24 de diciembre 22:21

Los médicos certificaron la muerte de Santa Claus, también conocido como San Nicolás, también conocido como Papa Noel, a las 22:03 horas de la noche del 24 de diciembre de 2015, justo antes de que el buen y orondo hombre, icono entre iconos, empezase El Reparto 2015.

Causa de la muerte: Infarto fulminante debido a una ingesta masiva de José Cuervo.

De momento, el Hospital La Buena Vida, uno de los más elitistas de la ciudad, había sido capaz de contener la noticia, pero los periodistas, siempre pendientes de quién entraba y quién salía, empezaban a sospechar que algo realmente gordo estaba ocurriendo aquella noche.

Nadie sabía qué hacer exactamente, qué protocolo seguir y un comité de personajes navideños de ficción se habían dado cita en una dependencia privada y escondida de los ojos de los curiosos. Se trataba de un gabinete de crisis con Mamá Noel a la cabeza quien se veía ante una situación inédita. Los Reyes Magos, el niño Jesús del Belén, Herodes y Jack Frost habían sido los primeros en llegar. Al resto de amigos de Santa todavía no se les había comunicado la triste noticia. Mamá Noel, notablemente afligida, pero decidida, aparcó su dolor y fue al grano.

—En primer lugar amigos, quiero agradeceros que hayáis acudido con tanta premura a mi llamada; sé que es una época complicada, de mucho trabajo para todos nosotros. Como sabéis es La Noche del Reparto e, ironías del destino, mi Nicolás, Santa para vosotros, ha elegido esta noche para dejarnos para siempre. No hay tiempo para llorarle, eso lo haremos después, la prioridad ahora es completar su misión por el bien de los niños del mundo. Creo que entre todos podremos hacerlo sin problema.
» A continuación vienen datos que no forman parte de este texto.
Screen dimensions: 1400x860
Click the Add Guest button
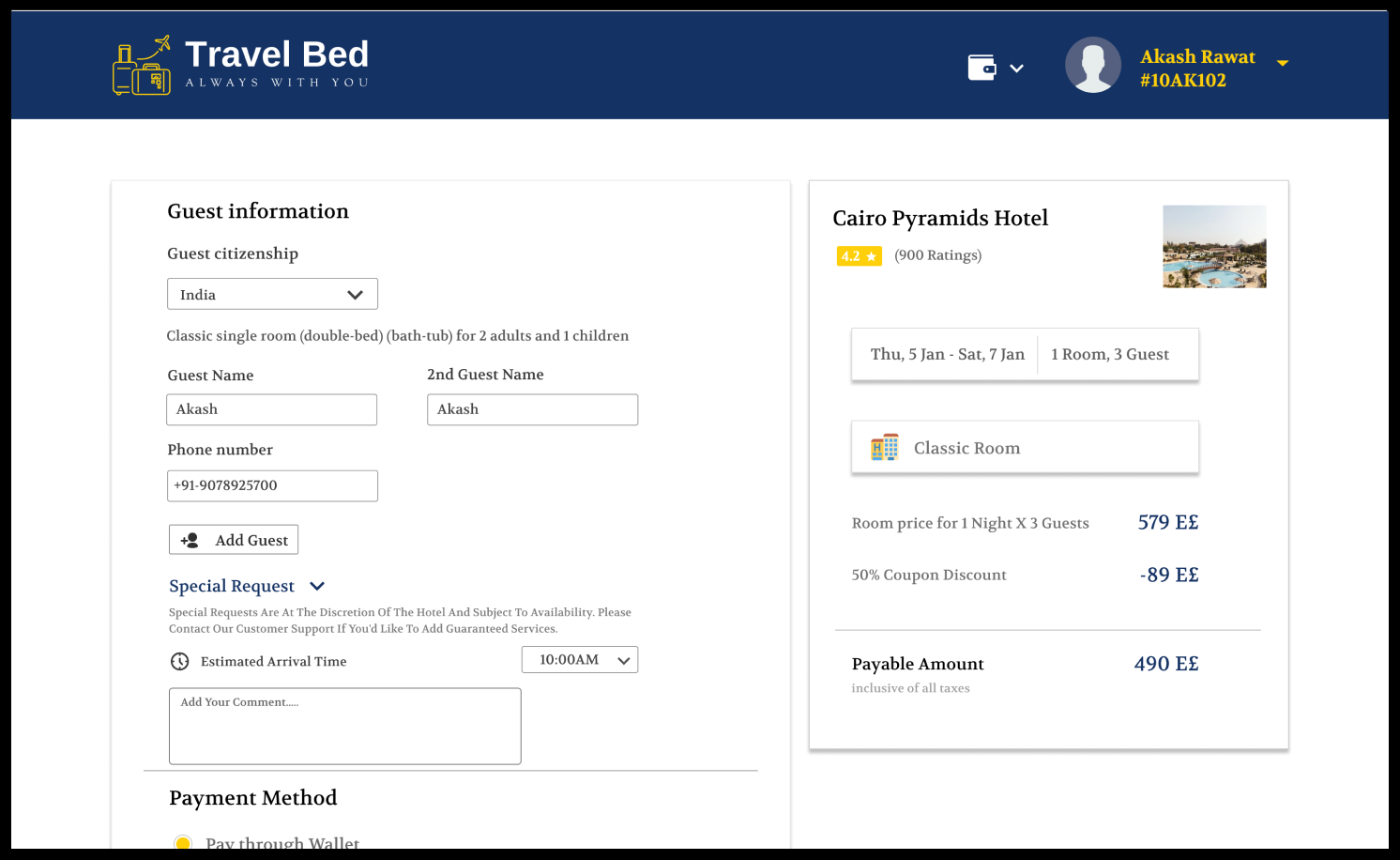[234, 540]
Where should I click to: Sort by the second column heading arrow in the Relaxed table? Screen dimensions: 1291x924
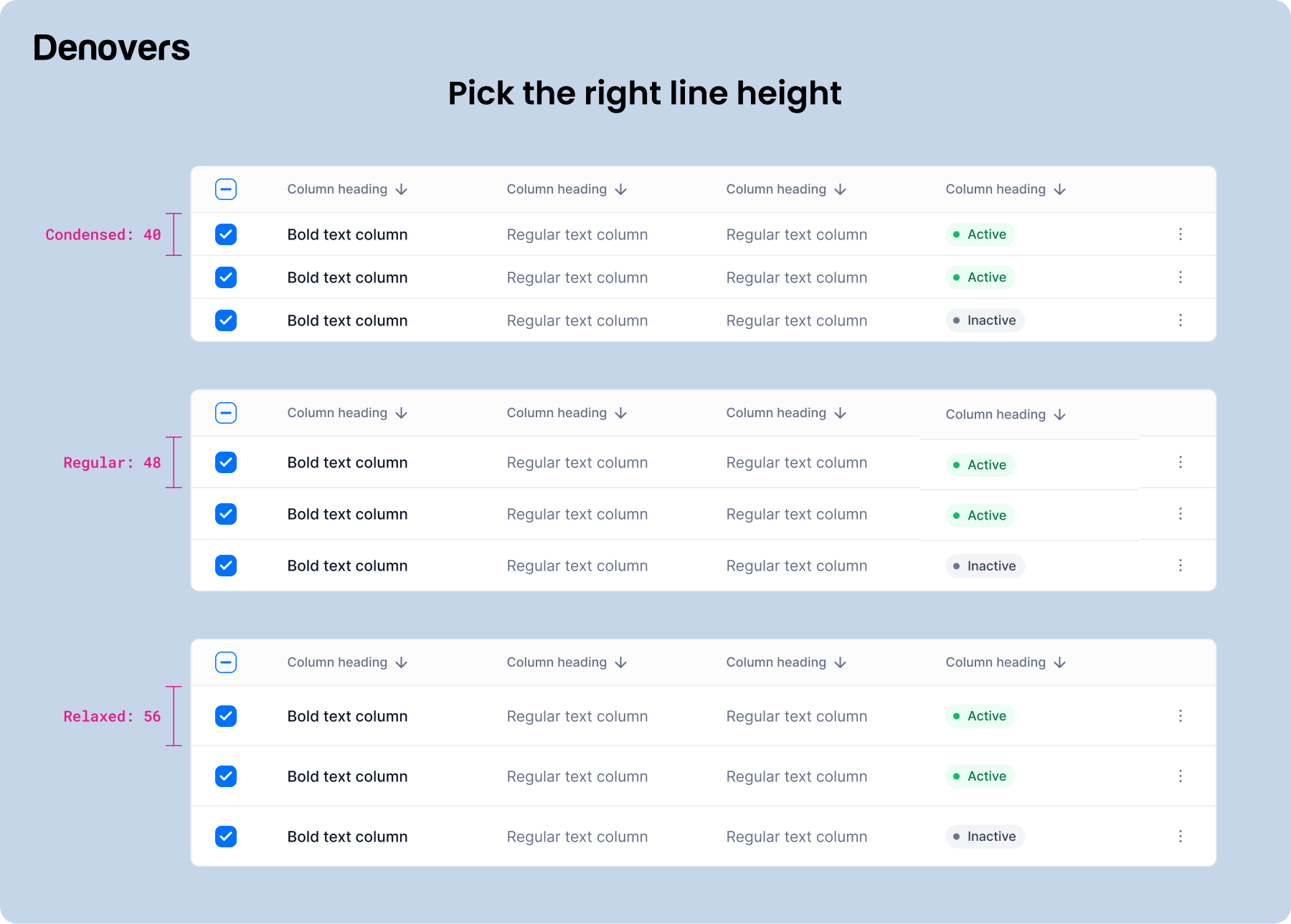pyautogui.click(x=621, y=663)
—Verás, Mamá Noel— dijo Gaspar, portavoz de los Reyes Magos—entiendo la urgencia de la situación, pero para nosotros es imposible. Tenemos nuestras propias responsabilidades. Estamos a mil preparando La Noche de Reyes que es inminente y no podemos permitirnos una noche en  blanco. Con todo el dolor de nuestro corazón tenemos que decirte que no.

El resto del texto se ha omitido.